£42,500
Scottish Paintings & Sculpture | 692
Auction: Evening Sale
Signed, oil on canvas
Provenance:
T. & R. Annan & Sons Ltd, Glasgow
George Leslie Hunter was the most independent of the four ‘Scottish Colourists’, who also included F. C. B. Cadell, J. D. Fergusson and S. J. Peploe. He was born in Rothesay on the Isle of Bute and emigrated to California in 1892. He was self-taught and began his career in San Francisco, earning his living as an illustrator whilst establishing himself within the Californian art world. Much of his early work was destroyed in the region’s earthquake of 1906, shortly before its inclusion in what would have been his first solo exhibition.
Later that year Hunter moved to Glasgow, where his mother and other relatives had settled.

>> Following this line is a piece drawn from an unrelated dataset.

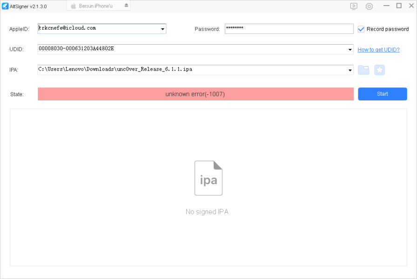
Task: Click the unknown error(-1007) state bar
Action: tap(195, 94)
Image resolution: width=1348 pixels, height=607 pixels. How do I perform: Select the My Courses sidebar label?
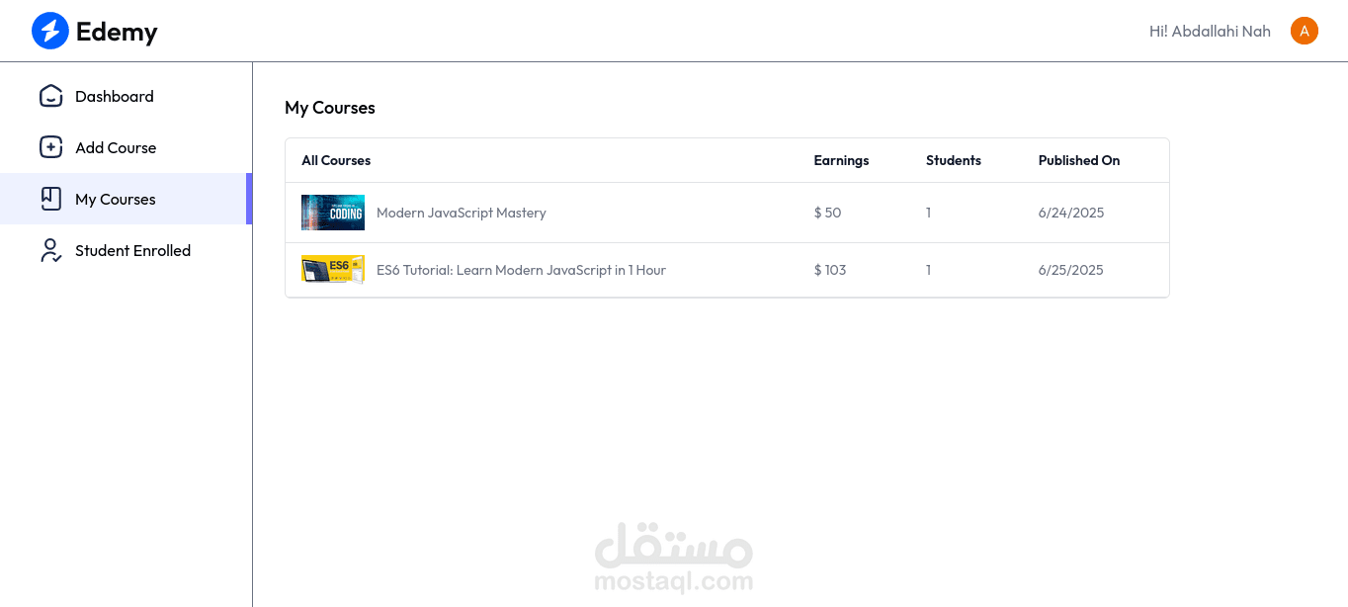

The city was to remain the base from which a peripatetic lifestyle was led, until his death there in 1931. Whilst his exact movements are impossible to establish, it is known that he spent time in London and Paris, for example, before World War One.
The Blue Tablecloth (Still Life with Tasselled Fan) is a fine examples of Hunter’s work from the first phase of his career as an artist of distinction and recognition. European travels provided access to a catholic range of art in public and private galleries, in addition to what he saw in America. His biographer T. J. Honeyman cites ‘very indifferent reproductions’ in an early scrapbook, from which ‘one can surmise the line of his approach and make a fair guess that his heroes, Chardin and Manet competed with the Dutch in his early essays in still-life painting.’ (T. J. Honeyman, Introducing Leslie Hunter, Faber and Faber, London, 1937, pp.56-57).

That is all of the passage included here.